À la demande de la Fondation Roi Baudouin, ORB International et Gallup ont sondé l'opinion de citoyens européens quant à l'utilisation des données de leur génome. Plus de 30.000 citoyens de l'UE ont été interrogés, dont 1.000 Belges. Une majorité d'Européens (73%) et de Belges (68%) veulent tout savoir sur leur génome et veulent aussi partager ces informations avec leur famille (respectivement 76% et 69%) ainsi qu'avec des chercheurs universitaires (58% dans les deux cas). Ils semblent plus réticents à le faire avec l'industrie pharmaceutique (40% et 41%).
Forum citoyen
Par ailleurs, la Fondation Roi Baudouin et Sciensano ont organisé à l'automne 2018 un forum citoyen sur l'utilisation des données du génome. 32 hommes et femmes, d'âges et d'origines très divers, y ont participé. Non pas des experts du génome mais des experts de leurs vies, avec leurs expériences et opinions propres. Ils se sont réunis pendant trois week-ends, avec des experts du vécu, des parties prenantes et des spécialistes du génome.
L'avis des citoyens a été remis à la ministre de la Santé publique, en tant que base pour une mise à l'agenda politique. Il encourage aussi les professionnels et toutes les parties prenantes à initier un changement, tourné vers un avenir dans lequel la médecine génomique bénéficiera d'une large adhésion au sein de la société.
Actions prioritaires
Le comité d'accompagnement du forum citoyen a formulé des propositions d'actions concrètes en se basant sur les résultats du forum citoyen et sur une première évaluation avec des parties prenantes :
? Les tests génomiques prédictifs renforceront le passage à des soins de santé axés sur la prévention. Des recherches et des réflexions supplémentaires sont nécessaires pour examiner l'impact de cette évolution sur le statut de (pré-)patient, sur les relations de soins actuelles et futures, et sur le système des soins de santé.

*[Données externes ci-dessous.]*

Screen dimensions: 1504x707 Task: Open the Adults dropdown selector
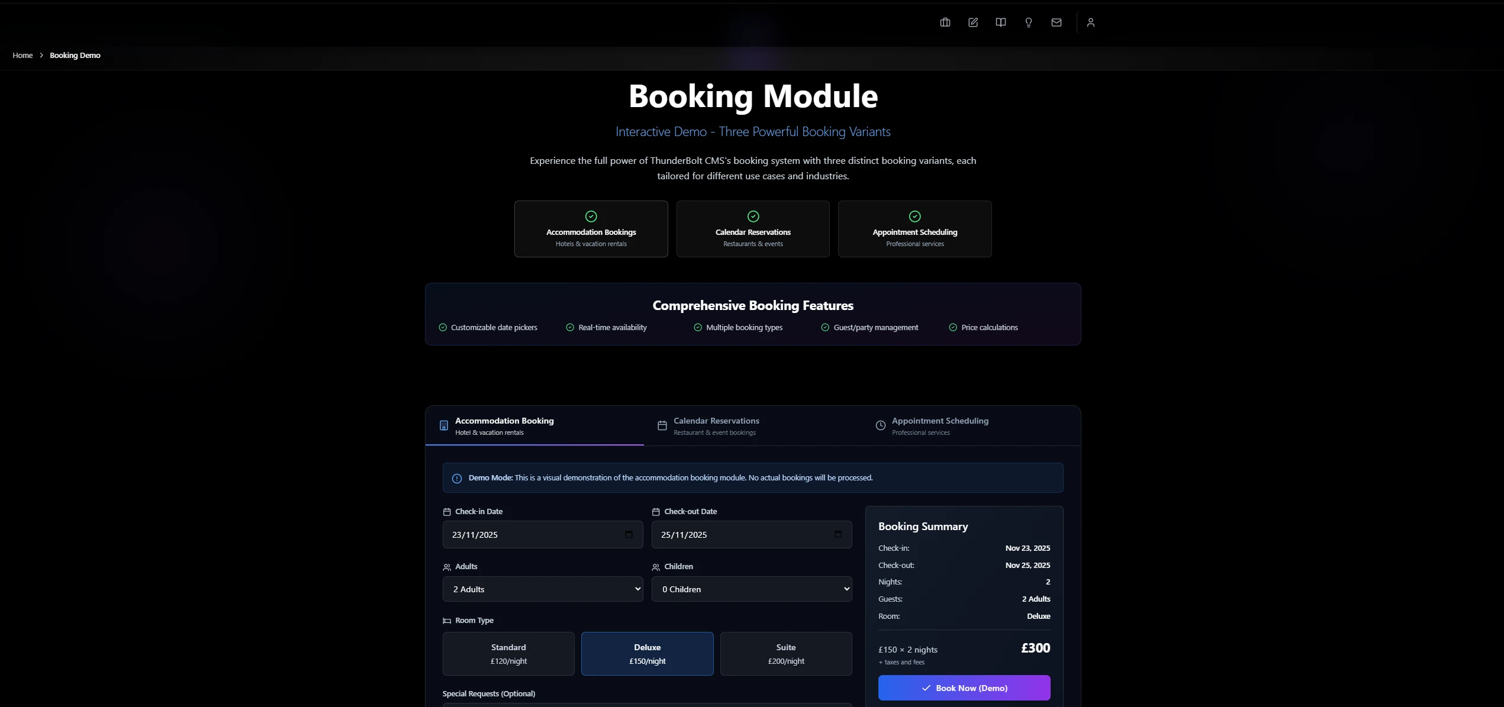[542, 589]
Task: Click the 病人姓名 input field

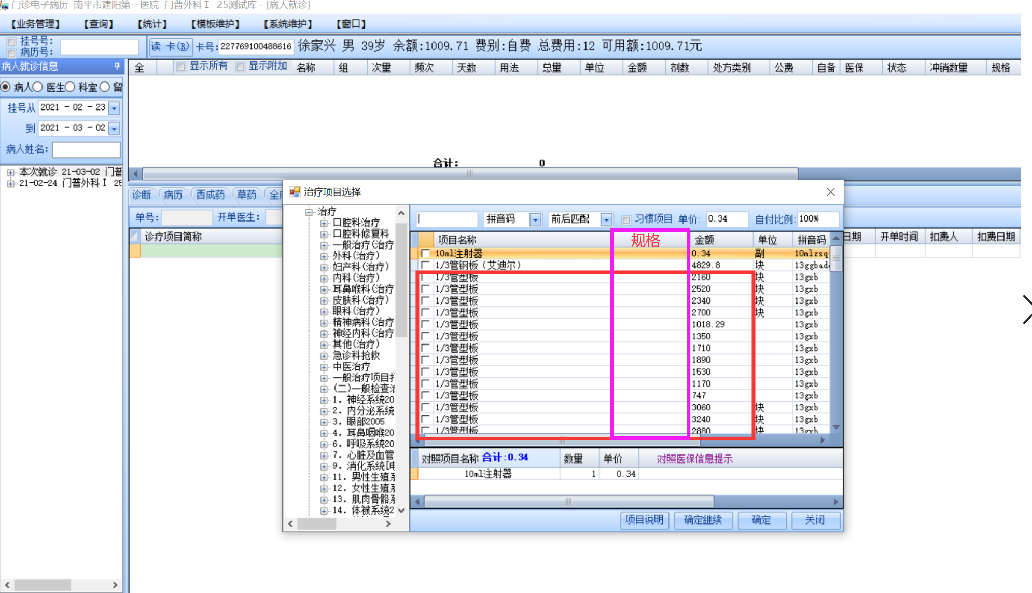Action: 87,149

? La relation classique médecin-patient doit être revue dans le contexte des analyses génomiques. Il y a un besoin de nouvelles 'fonctions relais' et d'un accompagnement plus large. C'est pourquoi nous devons nous atteler à la reconnaissance et à la formation de conseillers génétiques et étudier quels autres profils professionnels/spécialisations doivent être reconnus en génomique.
? Les citoyens désirent que leur autonomie de décision soit respectée et qu'ils puissent faire des choix informés. Cela demande une analyse approfondie des besoins d'information sur les analyses génomiques ainsi que l'élaboration et la mise en oeuvre de consentements éclairés adaptés et d'outils d'information sur mesure. La formation des professionnels de la santé qui seront concernés à l'avenir par les analyses génomiques devra aussi être adaptée.
? Il faut une concertation multidisciplinaire et une politique cohérente. Un conseil 'coupole' doit rassembler tous les domaines : médical, scientifique, éthique, juridique, organisationnel, économie de la santé,...
? Il est absolument souhaitable d'instaurer un large dialogue sur la gestion et l'utilisation des données, et sur le consentement éclairé afin de jeter des ponts entre l'intérêt général (amélioration des connaissances et des soins de santé) et l'intérêt personnel (respect de la vie privée et liberté de choix).